/Stock-Portfolio-Diversification-Using-Clustering-and-Volatility-Prediction

The project aims to profile stocks with similar weekly percentage returns using K-Means Clustering. The project calculates realized volatility for each stock and predicts realized volatility for each stock using classical volatility models and machine learning models and comparing their performance. This is a capstone project for CIVE 7100 Time Series and Geospatial Data Sciences.

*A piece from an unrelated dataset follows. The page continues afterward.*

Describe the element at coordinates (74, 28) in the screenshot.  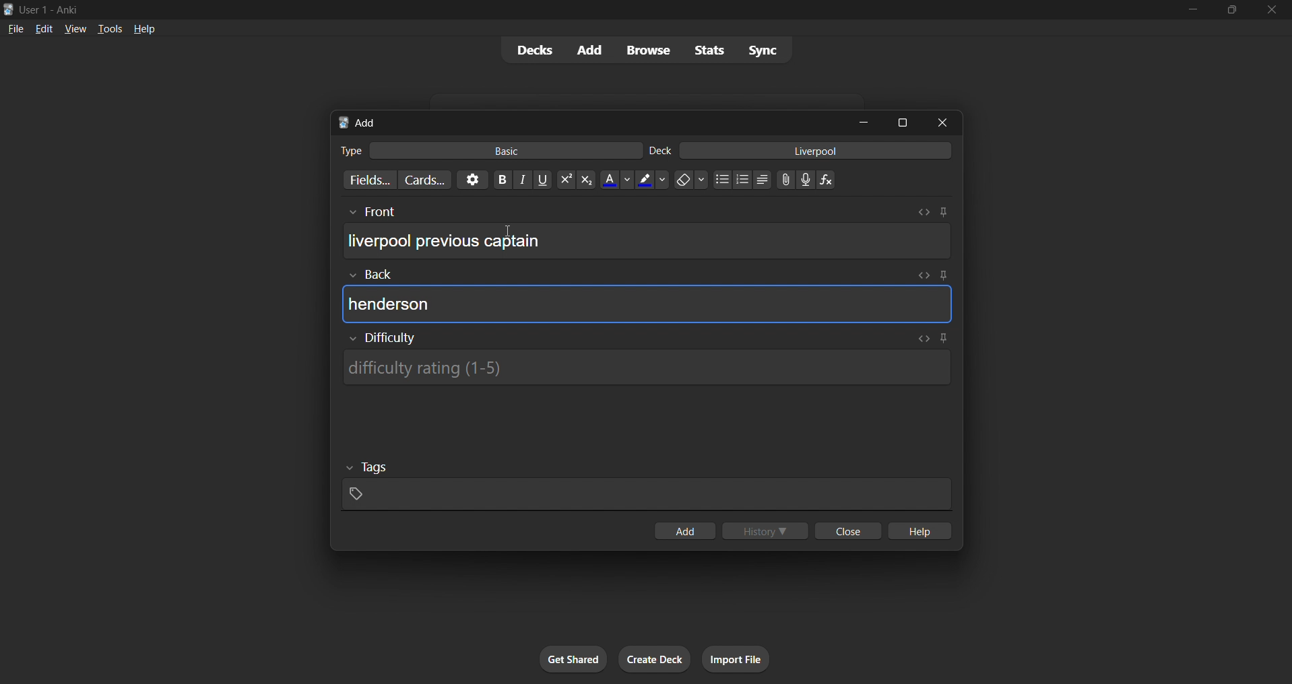
I see `view` at that location.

Primary LanguageJupyter Notebook

Stock Volatility Prediction

Link to project dashboard: (Please use Firefox) - https://share.streamlit.io/kedarghule/stock-portfolio-diversification-using-clustering-and-volatility-prediction/main/main.py

Problem Statement

How can we diversify an investor’s portfolio such that it can be profitable and has stocks with a security worth investing? How do we present information to an investor looking to diversify their stock portfolio, maximizing their profits such that they can study the company and make an informed decision before investing? One of the answers to this question is forecasting the stock’s closing price. However, it is very difficult to predict something that depends on the future which is uncertain and unpredictable. Stock data is also very volatile. As you can see in the figure below, the stock closing price trends look like that of a random walk.

image

Keeping the above in mind and multiple ways the problem can be approached, this project intends to focus on volatility and how stock’s observed historical volatility and prediction can help diversify an investor’s portfolio. The level of volatility is an important factor for an investor as higher volatility creates greater risk and uncertainty of the portfolio’s performance at any given time. The increased uncertainty also reduces the ability to predict performance and use financial models. The idea of diversifying a portfolio is to have securities in one’s portfolio such that they cancel out each other’s volatility.

Data Sources

The data (symbol, name, sector, and sub-sector) of companies in the S&P 500 index is scraped from the Wikipedia page at this link. The individual stock data for the company and for the S&P 500 index is gathered using the YFinance library in Python. The YFinance library offers to download market data from Yahoo Finance.

Methodology

This step consists of two parts. The first part focuses on clustering stocks based on their weekly percentage returns. The second part focuses on volatility clustering and prediction.

K-Means Clustering

K-Means Clustering is used to profile stocks with similar trends in weekly percentage returns. K-Means Clustering is an unsupervised machine learning technique in which the algorithm clusters the data in an iterative manner. It is used to cluster or profile unlabeled data to predict the class of observations without a target vector. The ‘K’ value here denotes the number of clusters.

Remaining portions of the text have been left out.